Task 1
Answer these questions using the passage about the Armenian Club:
(a) What color is the awning on the club's building?
(b) What was hanging on the coat rack in the hallway?
(c) What drink did the elderly man add to his glass of ice?
Task 2
List every article of clothing named in the passage about the Armenian Club.
Task 3
Decide whether each statement agrees with the passage about the Armenian Club, and support each answer with a quotation:
(a) The club stands on a wide main boulevard.
(b) The restaurant serves only members of the Armenian community.
(c) A man at a kiosk window directed the narrator to the dining room.

-- BEGIN Passage provided --

That night I got a glimpse of the secular Iran Sohrab was talking
about. I ate dinner at the Armenian Club--a nondescript building with a
yellow awning and garish lamplight tucked into a narrow side street a
few blocks from my hotel. Formally, it serves as a social center for the
county's Armenian Christian minority, but the restaurant welcomes
anyone who walks in off the street. Stepping past the wooden door was
like walking into a 1920s speakeasy. The coat rack in the hallway was
heavy with women's monteaux and headscarves--and a sign of the
liberal dress code that existed beyond the door. A man seated at a kiosk
window pointed me to the brightly lit dining room, where women wore
sleeveless tank tops and their hair fell unrestrained to their
shoulders. At a nearby table an elderly man made a request to the
waiter. A glass of ice appeared, a flask emerged from his pocket, and a
splash of whiskey doused the cubes.

-- END Passage provided --
-- BEGIN Rows --

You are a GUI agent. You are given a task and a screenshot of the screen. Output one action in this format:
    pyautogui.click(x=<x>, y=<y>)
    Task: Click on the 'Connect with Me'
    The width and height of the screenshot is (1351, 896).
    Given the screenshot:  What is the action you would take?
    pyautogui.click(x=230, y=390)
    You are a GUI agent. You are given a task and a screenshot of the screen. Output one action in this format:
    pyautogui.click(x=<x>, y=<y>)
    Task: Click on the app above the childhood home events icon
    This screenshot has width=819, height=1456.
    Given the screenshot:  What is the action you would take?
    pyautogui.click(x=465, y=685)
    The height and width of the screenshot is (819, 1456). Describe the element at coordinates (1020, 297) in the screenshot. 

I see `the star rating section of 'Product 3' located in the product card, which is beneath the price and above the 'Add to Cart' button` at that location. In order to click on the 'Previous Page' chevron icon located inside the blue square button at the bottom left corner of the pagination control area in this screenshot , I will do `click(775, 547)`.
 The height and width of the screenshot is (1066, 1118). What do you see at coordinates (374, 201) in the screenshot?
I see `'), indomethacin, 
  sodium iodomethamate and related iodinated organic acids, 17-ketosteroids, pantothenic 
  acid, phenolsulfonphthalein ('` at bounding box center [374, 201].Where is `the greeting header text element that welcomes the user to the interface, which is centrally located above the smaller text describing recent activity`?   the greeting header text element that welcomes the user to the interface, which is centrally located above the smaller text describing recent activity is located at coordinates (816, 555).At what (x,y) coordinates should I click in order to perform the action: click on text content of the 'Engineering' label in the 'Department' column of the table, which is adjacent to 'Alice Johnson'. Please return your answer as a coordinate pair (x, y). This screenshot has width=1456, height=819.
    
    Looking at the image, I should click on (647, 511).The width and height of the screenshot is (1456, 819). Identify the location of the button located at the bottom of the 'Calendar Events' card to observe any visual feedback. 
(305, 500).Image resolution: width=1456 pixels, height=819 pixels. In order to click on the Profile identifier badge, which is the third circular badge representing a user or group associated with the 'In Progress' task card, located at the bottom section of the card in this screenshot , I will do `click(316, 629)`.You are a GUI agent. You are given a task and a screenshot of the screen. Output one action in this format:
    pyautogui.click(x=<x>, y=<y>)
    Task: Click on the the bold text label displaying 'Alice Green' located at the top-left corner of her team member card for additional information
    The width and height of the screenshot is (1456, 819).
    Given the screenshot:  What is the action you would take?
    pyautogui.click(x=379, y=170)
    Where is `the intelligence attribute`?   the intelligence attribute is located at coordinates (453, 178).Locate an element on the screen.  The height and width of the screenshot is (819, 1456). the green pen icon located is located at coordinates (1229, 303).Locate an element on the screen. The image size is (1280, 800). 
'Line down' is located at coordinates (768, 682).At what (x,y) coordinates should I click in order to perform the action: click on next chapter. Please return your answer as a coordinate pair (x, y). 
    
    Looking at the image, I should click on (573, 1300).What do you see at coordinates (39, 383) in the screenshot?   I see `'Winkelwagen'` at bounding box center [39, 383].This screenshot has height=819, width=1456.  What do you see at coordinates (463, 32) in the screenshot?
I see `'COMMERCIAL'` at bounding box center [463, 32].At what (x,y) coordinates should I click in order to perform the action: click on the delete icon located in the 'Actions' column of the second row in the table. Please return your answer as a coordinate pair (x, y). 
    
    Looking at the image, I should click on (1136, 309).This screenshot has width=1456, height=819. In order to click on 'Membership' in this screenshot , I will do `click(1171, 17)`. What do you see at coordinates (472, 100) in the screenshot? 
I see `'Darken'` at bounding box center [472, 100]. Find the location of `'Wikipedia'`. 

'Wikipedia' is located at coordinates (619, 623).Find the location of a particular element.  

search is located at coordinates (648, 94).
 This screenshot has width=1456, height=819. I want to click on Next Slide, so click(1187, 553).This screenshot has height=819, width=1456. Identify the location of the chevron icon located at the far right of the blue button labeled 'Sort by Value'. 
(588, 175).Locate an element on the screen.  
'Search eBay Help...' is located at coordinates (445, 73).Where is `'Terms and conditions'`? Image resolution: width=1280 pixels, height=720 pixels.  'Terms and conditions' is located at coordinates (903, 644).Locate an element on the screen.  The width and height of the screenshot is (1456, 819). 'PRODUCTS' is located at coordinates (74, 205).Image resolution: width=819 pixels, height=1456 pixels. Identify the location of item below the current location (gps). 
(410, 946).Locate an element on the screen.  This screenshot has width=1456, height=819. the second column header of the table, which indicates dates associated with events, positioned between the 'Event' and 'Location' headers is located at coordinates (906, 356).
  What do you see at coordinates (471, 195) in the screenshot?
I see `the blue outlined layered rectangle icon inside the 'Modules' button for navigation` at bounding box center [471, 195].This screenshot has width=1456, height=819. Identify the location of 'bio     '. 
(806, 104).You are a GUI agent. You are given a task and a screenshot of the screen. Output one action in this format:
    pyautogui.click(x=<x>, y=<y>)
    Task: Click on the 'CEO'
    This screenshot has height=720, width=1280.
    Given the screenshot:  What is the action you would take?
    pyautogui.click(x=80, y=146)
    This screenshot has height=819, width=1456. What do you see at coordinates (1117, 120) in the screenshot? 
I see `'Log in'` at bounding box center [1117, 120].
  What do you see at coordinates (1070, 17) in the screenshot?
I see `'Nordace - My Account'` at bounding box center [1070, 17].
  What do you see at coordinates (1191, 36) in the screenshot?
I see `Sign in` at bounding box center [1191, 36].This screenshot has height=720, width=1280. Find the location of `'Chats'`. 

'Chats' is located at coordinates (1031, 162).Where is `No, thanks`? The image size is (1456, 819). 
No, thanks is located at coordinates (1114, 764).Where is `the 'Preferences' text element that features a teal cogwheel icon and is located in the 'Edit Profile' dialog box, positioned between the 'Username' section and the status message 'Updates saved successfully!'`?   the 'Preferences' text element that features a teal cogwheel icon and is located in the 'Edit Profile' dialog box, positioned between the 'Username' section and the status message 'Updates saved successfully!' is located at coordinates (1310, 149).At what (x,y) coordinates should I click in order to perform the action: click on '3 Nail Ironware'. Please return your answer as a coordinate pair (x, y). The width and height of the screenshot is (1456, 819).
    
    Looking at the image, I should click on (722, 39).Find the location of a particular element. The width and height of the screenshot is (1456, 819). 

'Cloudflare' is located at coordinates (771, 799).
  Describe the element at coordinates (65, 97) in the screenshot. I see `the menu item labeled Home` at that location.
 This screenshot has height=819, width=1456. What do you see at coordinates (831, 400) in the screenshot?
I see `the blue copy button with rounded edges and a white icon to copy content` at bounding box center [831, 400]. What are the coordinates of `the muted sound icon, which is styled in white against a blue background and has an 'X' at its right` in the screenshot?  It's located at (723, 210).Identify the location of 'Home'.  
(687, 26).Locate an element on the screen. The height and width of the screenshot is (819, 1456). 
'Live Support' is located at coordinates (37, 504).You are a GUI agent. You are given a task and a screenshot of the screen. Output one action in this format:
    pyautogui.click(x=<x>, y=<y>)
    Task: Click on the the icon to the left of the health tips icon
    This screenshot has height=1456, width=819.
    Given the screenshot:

-- END Rows --

Correct output 1
(a) Yellow.
(b) Women's monteaux and headscarves.
(c) Whiskey.

Correct output 2
- Monteaux
- Headscarves
- Sleeveless tank tops

Correct output 3
(a) No: "tucked into a narrow side street"
(b) No: "the restaurant welcomes anyone who walks in off the street"
(c) Yes: "A man seated at a kiosk window pointed me to the brightly lit dining room"